Aggressive Representation

Are field sobriety tests accurate?

On Behalf of | Apr 24, 2024 | Criminal Defense |

When police officers notice someone who might be drunk at the wheel, they typically conduct a traffic stop. Pulling someone over allows a police officer to gather evidence and more effectively analyze the situation.

An officer often begins by asking questions about someone’s conduct before the traffic stop. They may then move on to field sobriety testing if someone admitted to drinking or if their responses to questions seem untruthful. Field sobriety tests in theory allow officers to gauge chemical impairment.

How reliable are field sobriety tests as a means of evaluating someone’s impairment?
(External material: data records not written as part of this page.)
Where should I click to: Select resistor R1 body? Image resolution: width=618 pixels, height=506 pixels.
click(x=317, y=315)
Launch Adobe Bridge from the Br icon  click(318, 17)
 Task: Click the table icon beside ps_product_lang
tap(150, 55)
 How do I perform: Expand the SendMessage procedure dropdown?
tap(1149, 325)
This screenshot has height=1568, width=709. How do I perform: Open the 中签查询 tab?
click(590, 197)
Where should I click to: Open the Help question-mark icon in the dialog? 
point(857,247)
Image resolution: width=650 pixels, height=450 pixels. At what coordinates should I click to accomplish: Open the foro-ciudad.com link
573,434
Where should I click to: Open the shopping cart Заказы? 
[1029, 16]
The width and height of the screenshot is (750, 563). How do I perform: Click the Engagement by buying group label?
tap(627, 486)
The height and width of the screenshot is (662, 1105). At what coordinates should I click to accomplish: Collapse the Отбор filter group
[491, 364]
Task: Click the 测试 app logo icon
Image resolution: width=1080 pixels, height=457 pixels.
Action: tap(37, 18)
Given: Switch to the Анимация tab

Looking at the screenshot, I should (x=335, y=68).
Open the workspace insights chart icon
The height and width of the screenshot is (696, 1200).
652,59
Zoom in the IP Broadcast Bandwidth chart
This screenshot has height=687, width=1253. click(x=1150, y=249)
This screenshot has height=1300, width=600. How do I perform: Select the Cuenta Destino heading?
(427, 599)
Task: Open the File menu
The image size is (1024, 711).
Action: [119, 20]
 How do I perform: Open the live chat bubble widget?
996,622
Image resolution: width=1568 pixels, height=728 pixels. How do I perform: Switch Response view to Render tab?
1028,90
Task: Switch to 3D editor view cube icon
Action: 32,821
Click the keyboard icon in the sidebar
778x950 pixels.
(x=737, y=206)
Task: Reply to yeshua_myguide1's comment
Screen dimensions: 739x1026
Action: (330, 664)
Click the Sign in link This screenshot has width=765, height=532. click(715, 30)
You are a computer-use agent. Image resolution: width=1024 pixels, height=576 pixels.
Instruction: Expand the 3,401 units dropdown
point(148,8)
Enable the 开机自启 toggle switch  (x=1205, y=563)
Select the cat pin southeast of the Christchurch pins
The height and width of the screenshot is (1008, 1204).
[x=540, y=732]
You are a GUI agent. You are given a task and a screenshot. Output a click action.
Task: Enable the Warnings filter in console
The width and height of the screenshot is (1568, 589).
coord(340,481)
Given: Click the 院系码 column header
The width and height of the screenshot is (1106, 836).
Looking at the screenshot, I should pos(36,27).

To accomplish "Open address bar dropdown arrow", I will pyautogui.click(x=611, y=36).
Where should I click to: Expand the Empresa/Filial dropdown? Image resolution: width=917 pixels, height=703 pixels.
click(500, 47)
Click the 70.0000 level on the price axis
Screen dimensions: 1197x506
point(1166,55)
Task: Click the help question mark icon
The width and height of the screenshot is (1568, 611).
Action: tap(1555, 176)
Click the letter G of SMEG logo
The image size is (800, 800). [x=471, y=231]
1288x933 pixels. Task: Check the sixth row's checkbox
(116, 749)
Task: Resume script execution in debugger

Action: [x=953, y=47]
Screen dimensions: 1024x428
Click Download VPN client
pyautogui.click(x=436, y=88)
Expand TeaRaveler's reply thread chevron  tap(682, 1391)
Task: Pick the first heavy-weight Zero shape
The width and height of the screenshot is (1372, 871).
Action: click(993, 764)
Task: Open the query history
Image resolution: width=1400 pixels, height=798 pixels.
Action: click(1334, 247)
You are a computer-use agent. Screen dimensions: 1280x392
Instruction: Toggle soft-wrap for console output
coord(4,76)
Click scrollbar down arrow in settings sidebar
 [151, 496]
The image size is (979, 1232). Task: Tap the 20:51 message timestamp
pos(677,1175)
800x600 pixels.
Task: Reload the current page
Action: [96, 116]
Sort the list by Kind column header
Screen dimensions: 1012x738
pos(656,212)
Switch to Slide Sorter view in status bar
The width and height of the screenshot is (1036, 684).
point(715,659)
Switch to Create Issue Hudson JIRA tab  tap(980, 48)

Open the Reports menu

Even the standardized tests can be inaccurate

Police officers could theoretically be very creative about what tests they ask someone to perform to establish their chemical state. However, creative tests are unlikely to hold up in court proceedings, as attorneys may question the logic or science behind them.

Therefore, the standard procedure for field sobriety testing is to utilize three specific standardized tests recognized as relatively credible. The one-leg stand test requires that a motorist maintain their balance while standing on one leg. The walk-and-turn test involves someone walking in a straight line and then turning to walk back along the same path.

Finally, the horizontal gaze nystagmus test looks at the involuntary muscular movements in the eye. When people look to the side, the muscles in their eyes may twitch involuntarily. Those small motions become much more pronounced when someone is under the influence of alcohol.

In theory, standardized field sobriety tests can be a decent indicator of someone’s chemical state. In practice, there are a host of issues that could compromise the accuracy of field sobriety tests. Drivers might have physical medical conditions that affect their muscular control or balance. They might also have mental health challenges that make them anxious and more likely to stumble or struggle with verbal commands in a high-pressure situation.

Officers can make mistakes when conducting the tests, not the least of which involves the failure to video record the testing process. It is sometimes possible to push back against field sobriety test results as part of a broader drunk driving defense strategy. Reviewing the evidence the state has gathered with the assistance of a skilled legal team can help someone fight drunk driving charges. Those who understand the limits of current testing systems might be able to prove in court that they did not break the law.